Tuesday, 22 March 2016

The concept of happy



I said things contrary to what my intuition was telling me last night. I don't want to portray myself as a victim anymore. I don't know why I put myself down like that, I regret it now. I'm so aware that my thoughts and words have strength beyond measure. Immediately I felt my vibrational shift and I didn't like it, not when I've worked so hard. I realise now that I said those things to make myself appear vulnerable to another person possibly because I was angling for a certain action or response. I don't ever want to lessen myself for the sake of someone else, not ever! Why would I put my heart and soul into strengthening my intuitive voice only to ignore it. 

Anyway one situation does not mean that my foundations come crumbling down. I feel like it's a lesson and I will take away from it this: 

"How are we truly able to know the strength of our resolve until it has been tested" 

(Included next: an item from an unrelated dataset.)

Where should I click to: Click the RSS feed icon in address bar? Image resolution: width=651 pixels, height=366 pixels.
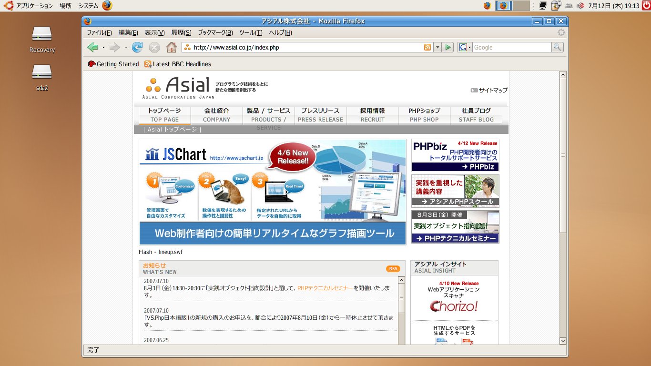(x=427, y=47)
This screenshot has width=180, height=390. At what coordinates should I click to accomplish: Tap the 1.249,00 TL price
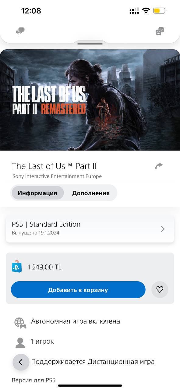tap(44, 267)
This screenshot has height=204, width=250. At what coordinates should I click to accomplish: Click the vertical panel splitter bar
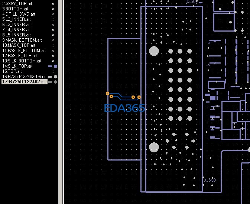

It's all well and good to say we feel something, or are going to do something but until we actually go through with our promises to ourselves and put ourselves to the test how can we know if we've succeeded? 

Today I want to focus on lifting my Universal vibration and lifting my mood. It's obvious I still feel self doubt and that's ok, that's human, but I can't allow it to take too firm of a grip. Now now. Not today. Doubt can't shake down my foundations but it has the capabilities to do so if too much energy is put into it. 
I am worthy of joy. 

I'm beginning to understand the concept of positivity. It's more than the desire to be happy (although that is a step in the right direction) it's the act of feeling it deep within and letting it radiate out into the things we do and say. It's having the courage to face the demons, to dredge up the gunky stuff, and to acknowledge ourselves as we really are, and then being totally and utterly ok with that. 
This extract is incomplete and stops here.